Frapper les gros patrimoines au nom de la justice fiscale et de l'égalité devant les charges publiques peut paraître une idée séduisante. En réalité les "pures défiscalisations" sont rares au sein des niches fiscales, surtout lorsque les niches non plafonnées dont il s'agit ne sont pas évaluées à leur véritable coût !

« Qui veut aller loin, ménage sa monture ! » c'est en substance ce que l'Etat devrait adopter comme démarche s'agissant des niches fiscales et singulièrement des niches IR. Et à vrai dire, la partie est mal engagée : En effet, au lieu de chiffrer le coût réel des niches fiscales, c'est-à-dire déduction faite des effets bénéfiques composés lorsqu'il s'agit de niches favorisant l'investissement (appelées niches verticales), mais aussi sur certaines niches horizontales (dites passives), lorsqu'il s'agit de redonner directement du pouvoir d'achat, donc stimulant la consommation pour les revenus modestes, en matière de récupération de taxes : TVA, taxes sur les salaires, cotisations sociales etc… les pouvoirs publics s'attachent à plafonner les niches sur l'impôt sur le revenu qui ne le sont pas encore.

Il faut dire que symboliquement l'enjeu est de taille : certains patrimoines arriveraient, au moyen de montages complexes, à éluder l'impôt, voire à détenir une créance sur le Trésor. Encore aurait-il fallu évidemment savoir si la stimulation économique occasionnée par l'usage déplafonné de ces niches, ne favorisait pas l'activité économique locale (on pense aux DOM-TOM en matière d'investissement productif et locatif), ou certains corps de métiers rarement sollicités autrement (que l'on pense aux artisans chargés de la restauration de bâtiments historiques ou éligibles à la loi Malraux).

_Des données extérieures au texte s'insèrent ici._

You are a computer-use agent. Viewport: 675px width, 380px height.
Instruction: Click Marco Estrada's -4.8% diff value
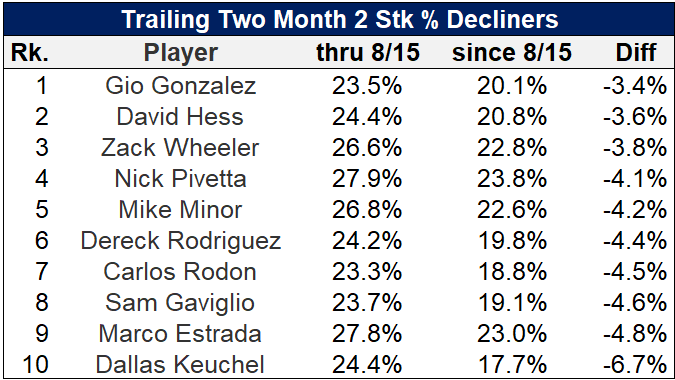635,334
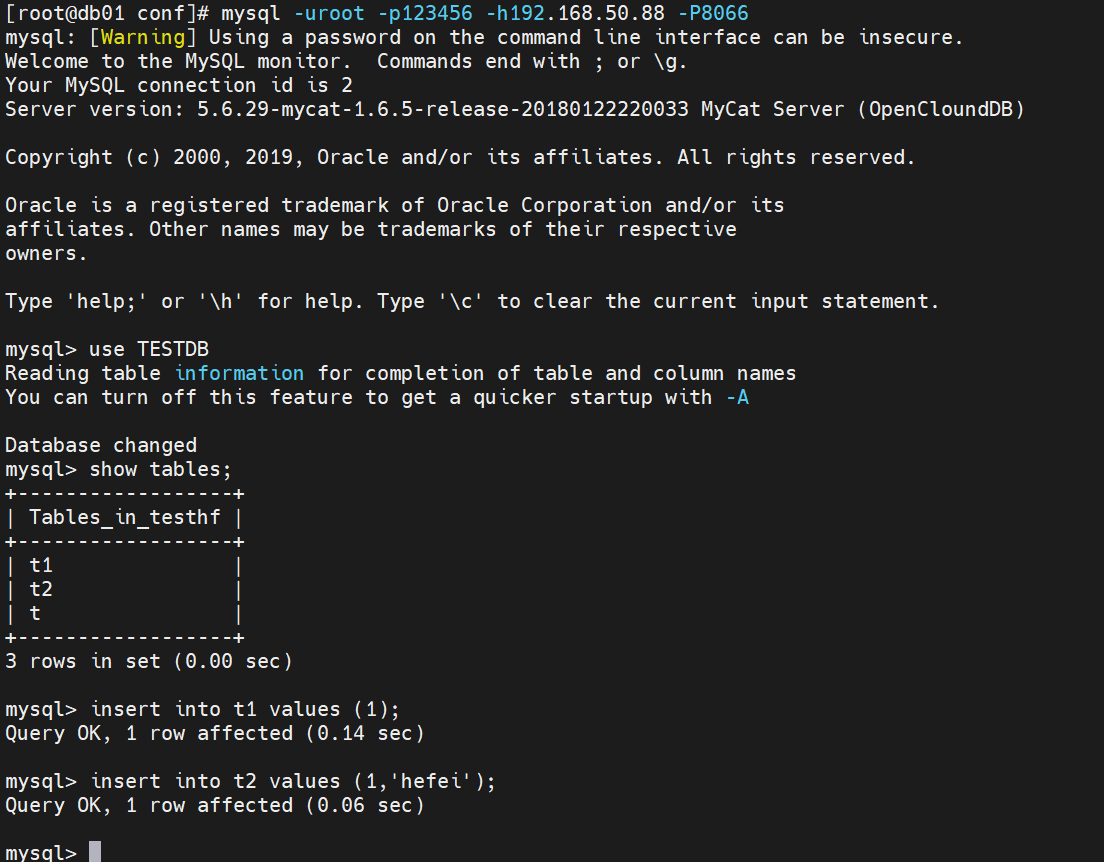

Mais outre le fait que ces études d'impact sont inexistantes, les parlementaires ont décidé de faire rendre gorge à la fraction de la population dont le patrimoine est par définition le plus mobile, à savoir les plus hauts revenus de France. Le calcul se révèle finalement un peu court et ce, pour deux raisons au moins :
- d'une part, les 100 000 plus hauts foyers fiscaux paient au total pour près de 9,665 milliards € d'IR, alors qu'ils parviennent à éluder pour 1,52 milliard €, soit 15,7% de leur impôt actuel, mais 13,58% de leur imposition théorique non déduite (11,118 milliards).
- d'autre part, lorsque parmi ces 100 000 contribuables, 1 392 parviennent grâce à leurs investissements dans les niches non plafonnées à annuler leur impôt, voire à devenir créanciers du Trésor, ils n'y parviennent qu'à concurrence de 478 848 € au total ! Soit rapporté à l'IR payé par l'ensemble de leur tranche de revenu, obtenir restitution de 0,0049% du total. Et l'effet masse se produit car les 12 contribuables parmi les 1000 plus fortunés ne payant pas d'impôt, ne parviennent à se voir restituer que 2076 € ! Soit un chèque potentiel de 173 € par foyer ! La masse des créances sur le Trésor se localise en réalité proportionnellement entre les 50 000 et les 25 000 premiers foyers fiscaux.

Reste enfin que la mobilité de la base imposable des plus hauts revenus est la plus importante, et que le rapport de la mission d'information de la Commission des finances de l'Assemblée Nationale, ne parvient pas non plus à chiffrer le potentiel de re-ventilation de leurs revenus sur les autres niches fiscales en cas de plafonnement des quatre dépenses fiscales stigmatisées. Or il y a urgence, car l'exode fiscal est désormais massif (voir encadré). Heureusement, le cabinet de Christine Lagarde, contre l'avis de l'administration de Bercy et certains parlementaires coalisés, a repoussé l'idée d'un plafond global pour les niches fiscales… reste à savoir si cette promesse sera suffisante pour rassurer les intéressés.